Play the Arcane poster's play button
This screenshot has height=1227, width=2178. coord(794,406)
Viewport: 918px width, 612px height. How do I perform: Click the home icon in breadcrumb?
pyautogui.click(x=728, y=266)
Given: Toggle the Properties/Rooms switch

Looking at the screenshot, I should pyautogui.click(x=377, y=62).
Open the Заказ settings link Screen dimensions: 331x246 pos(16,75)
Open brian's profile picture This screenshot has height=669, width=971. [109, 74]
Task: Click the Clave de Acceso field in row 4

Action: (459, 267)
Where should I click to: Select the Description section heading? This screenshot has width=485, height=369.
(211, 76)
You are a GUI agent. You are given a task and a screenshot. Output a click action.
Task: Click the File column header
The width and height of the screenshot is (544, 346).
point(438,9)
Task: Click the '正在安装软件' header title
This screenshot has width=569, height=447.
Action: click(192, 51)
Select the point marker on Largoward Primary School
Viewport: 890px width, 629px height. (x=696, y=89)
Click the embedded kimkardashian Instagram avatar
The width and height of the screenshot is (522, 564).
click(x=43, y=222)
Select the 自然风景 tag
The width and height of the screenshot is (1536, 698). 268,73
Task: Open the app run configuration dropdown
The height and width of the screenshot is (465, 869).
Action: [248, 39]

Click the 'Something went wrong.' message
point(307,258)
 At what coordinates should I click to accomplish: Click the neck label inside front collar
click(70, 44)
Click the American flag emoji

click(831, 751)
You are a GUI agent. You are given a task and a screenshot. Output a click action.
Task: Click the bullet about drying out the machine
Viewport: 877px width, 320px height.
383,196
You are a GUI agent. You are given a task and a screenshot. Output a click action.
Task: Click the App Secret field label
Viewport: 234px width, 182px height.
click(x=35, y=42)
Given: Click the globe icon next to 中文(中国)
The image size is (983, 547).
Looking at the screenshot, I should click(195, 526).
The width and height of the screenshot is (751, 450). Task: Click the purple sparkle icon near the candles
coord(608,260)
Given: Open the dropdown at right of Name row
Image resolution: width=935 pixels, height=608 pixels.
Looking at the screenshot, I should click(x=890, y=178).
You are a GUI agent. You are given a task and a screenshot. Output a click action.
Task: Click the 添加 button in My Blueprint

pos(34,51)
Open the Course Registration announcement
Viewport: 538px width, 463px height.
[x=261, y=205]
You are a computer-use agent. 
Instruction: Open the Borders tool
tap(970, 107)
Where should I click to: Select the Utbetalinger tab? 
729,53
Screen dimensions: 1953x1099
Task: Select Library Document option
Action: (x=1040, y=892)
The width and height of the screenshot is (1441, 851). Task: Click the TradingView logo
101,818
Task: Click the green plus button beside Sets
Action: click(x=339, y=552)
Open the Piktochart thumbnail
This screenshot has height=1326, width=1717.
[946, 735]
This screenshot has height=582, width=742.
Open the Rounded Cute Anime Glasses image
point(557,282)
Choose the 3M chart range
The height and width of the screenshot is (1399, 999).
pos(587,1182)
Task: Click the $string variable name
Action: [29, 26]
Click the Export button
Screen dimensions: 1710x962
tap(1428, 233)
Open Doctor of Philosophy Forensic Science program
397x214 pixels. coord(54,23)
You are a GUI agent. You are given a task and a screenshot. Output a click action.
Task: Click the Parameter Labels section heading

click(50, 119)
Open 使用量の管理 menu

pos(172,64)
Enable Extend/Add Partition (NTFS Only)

> STATED EXERCISE
Reproduce the listing above in full, renaming every occurrence of "GUI agent" to "screen assistant" and leaving all other text unchanged.

> COMPLETE ANSWER
Play the Arcane poster's play button
This screenshot has height=1227, width=2178. coord(794,406)
Viewport: 918px width, 612px height. How do I perform: Click the home icon in breadcrumb?
pyautogui.click(x=728, y=266)
Given: Toggle the Properties/Rooms switch

Looking at the screenshot, I should pyautogui.click(x=377, y=62).
Open the Заказ settings link Screen dimensions: 331x246 pos(16,75)
Open brian's profile picture This screenshot has height=669, width=971. [109, 74]
Task: Click the Clave de Acceso field in row 4

Action: (459, 267)
Where should I click to: Select the Description section heading? This screenshot has width=485, height=369.
(211, 76)
You are a screen assistant. You are given a task and a screenshot. Output a click action.
Task: Click the File column header
The width and height of the screenshot is (544, 346).
point(438,9)
Task: Click the '正在安装软件' header title
This screenshot has width=569, height=447.
Action: click(192, 51)
Select the point marker on Largoward Primary School
Viewport: 890px width, 629px height. (x=696, y=89)
Click the embedded kimkardashian Instagram avatar
The width and height of the screenshot is (522, 564).
click(x=43, y=222)
Select the 自然风景 tag
The width and height of the screenshot is (1536, 698). 268,73
Task: Open the app run configuration dropdown
The height and width of the screenshot is (465, 869).
Action: [248, 39]

Click the 'Something went wrong.' message
point(307,258)
 At what coordinates should I click to accomplish: Click the neck label inside front collar
click(70, 44)
Click the American flag emoji

click(831, 751)
You are a screen assistant. You are given a task and a screenshot. Output a click action.
Task: Click the bullet about drying out the machine
Viewport: 877px width, 320px height.
383,196
You are a screen assistant. You are given a task and a screenshot. Output a click action.
Task: Click the App Secret field label
Viewport: 234px width, 182px height.
click(x=35, y=42)
Given: Click the globe icon next to 中文(中国)
The image size is (983, 547).
Looking at the screenshot, I should click(195, 526).
The width and height of the screenshot is (751, 450). Task: Click the purple sparkle icon near the candles
coord(608,260)
Given: Open the dropdown at right of Name row
Image resolution: width=935 pixels, height=608 pixels.
Looking at the screenshot, I should click(x=890, y=178).
You are a screen assistant. You are given a task and a screenshot. Output a click action.
Task: Click the 添加 button in My Blueprint

pos(34,51)
Open the Course Registration announcement
Viewport: 538px width, 463px height.
[x=261, y=205]
You are a computer-use agent. 
Instruction: Open the Borders tool
tap(970, 107)
Where should I click to: Select the Utbetalinger tab? 
729,53
Screen dimensions: 1953x1099
Task: Select Library Document option
Action: (x=1040, y=892)
The width and height of the screenshot is (1441, 851). Task: Click the TradingView logo
101,818
Task: Click the green plus button beside Sets
Action: click(x=339, y=552)
Open the Piktochart thumbnail
This screenshot has height=1326, width=1717.
[946, 735]
This screenshot has height=582, width=742.
Open the Rounded Cute Anime Glasses image
point(557,282)
Choose the 3M chart range
The height and width of the screenshot is (1399, 999).
pos(587,1182)
Task: Click the $string variable name
Action: [29, 26]
Click the Export button
Screen dimensions: 1710x962
tap(1428, 233)
Open Doctor of Philosophy Forensic Science program
397x214 pixels. coord(54,23)
You are a screen assistant. You are given a task and a screenshot. Output a click action.
Task: Click the Parameter Labels section heading

click(50, 119)
Open 使用量の管理 menu

pos(172,64)
Enable Extend/Add Partition (NTFS Only)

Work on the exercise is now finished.